TASK DESCRIPTION: Scan the records for "column". Report each line that includes it.

Collected data:
*** Begin section ***
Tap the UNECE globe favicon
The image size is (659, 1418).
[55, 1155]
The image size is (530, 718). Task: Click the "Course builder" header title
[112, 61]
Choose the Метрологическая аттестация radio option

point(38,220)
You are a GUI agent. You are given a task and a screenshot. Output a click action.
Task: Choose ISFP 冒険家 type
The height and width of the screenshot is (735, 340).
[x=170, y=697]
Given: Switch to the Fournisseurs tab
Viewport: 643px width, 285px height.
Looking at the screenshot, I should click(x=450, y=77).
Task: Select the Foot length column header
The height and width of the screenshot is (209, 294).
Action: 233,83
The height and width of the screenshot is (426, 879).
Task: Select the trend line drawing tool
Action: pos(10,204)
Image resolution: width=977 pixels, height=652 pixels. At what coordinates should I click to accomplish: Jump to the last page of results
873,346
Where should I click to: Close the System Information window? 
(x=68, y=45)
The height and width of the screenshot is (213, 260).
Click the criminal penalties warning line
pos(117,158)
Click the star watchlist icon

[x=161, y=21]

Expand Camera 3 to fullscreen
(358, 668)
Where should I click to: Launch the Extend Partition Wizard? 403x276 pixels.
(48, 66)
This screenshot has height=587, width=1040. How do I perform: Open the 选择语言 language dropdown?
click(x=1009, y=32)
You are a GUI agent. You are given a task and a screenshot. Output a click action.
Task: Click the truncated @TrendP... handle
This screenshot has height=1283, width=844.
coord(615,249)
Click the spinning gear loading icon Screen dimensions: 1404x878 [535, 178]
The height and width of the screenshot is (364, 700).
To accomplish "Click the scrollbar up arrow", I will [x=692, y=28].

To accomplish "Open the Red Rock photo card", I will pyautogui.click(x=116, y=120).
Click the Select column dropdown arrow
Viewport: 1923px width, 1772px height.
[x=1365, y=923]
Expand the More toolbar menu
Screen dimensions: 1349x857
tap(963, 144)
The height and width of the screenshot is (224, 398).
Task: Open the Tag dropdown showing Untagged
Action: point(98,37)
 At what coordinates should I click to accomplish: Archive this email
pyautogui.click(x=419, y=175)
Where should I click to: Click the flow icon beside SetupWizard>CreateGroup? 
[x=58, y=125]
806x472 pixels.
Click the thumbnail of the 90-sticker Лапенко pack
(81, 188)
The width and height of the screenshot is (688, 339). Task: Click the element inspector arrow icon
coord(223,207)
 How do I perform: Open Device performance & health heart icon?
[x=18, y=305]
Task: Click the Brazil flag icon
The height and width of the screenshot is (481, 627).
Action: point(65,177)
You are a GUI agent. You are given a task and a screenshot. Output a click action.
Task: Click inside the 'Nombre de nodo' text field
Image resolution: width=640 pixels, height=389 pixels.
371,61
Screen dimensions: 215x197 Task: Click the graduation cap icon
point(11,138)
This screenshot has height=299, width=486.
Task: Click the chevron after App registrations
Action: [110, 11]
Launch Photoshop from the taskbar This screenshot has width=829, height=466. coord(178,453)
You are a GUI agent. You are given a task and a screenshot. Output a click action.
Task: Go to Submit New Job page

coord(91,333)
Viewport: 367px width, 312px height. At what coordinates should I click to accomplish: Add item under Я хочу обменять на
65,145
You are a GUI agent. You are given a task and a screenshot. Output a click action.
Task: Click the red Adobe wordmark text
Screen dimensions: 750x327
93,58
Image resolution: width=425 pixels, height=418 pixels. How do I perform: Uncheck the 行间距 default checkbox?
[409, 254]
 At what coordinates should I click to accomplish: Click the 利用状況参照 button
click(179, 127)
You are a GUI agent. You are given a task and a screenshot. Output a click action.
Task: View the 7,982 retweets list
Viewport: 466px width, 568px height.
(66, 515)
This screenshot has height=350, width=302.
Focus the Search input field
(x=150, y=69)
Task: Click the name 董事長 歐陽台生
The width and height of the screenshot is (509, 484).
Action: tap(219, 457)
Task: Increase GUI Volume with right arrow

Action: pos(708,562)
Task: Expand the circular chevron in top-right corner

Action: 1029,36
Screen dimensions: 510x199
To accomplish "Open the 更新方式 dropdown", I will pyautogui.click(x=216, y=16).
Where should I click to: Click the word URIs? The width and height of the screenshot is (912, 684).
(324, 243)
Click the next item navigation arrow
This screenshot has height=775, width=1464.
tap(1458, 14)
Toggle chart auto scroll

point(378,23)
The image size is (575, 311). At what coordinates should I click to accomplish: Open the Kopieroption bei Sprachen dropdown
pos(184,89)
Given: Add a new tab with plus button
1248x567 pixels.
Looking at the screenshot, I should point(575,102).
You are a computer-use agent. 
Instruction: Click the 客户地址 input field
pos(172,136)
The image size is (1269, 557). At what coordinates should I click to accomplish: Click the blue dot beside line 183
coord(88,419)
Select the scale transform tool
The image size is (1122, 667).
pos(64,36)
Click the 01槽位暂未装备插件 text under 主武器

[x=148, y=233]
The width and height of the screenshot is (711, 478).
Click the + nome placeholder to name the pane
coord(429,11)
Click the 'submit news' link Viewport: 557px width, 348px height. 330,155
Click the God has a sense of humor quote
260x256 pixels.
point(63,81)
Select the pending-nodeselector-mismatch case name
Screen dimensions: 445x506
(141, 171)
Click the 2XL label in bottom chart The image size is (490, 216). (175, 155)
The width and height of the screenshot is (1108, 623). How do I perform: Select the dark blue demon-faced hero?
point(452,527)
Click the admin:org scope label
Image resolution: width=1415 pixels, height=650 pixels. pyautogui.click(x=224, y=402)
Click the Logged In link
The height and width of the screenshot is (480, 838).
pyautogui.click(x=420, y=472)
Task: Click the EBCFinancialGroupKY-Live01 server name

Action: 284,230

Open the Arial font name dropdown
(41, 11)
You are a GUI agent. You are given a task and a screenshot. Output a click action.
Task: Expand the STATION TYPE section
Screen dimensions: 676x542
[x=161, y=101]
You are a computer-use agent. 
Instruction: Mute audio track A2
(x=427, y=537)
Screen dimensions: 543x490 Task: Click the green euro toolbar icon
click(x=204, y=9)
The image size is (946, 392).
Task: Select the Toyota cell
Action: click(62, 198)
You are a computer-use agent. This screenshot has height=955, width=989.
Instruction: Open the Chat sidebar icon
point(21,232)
*** End section ***
SOLUTION FOR THIS EXERCISE:
Task: Select the Foot length column header
Click the Select column dropdown arrow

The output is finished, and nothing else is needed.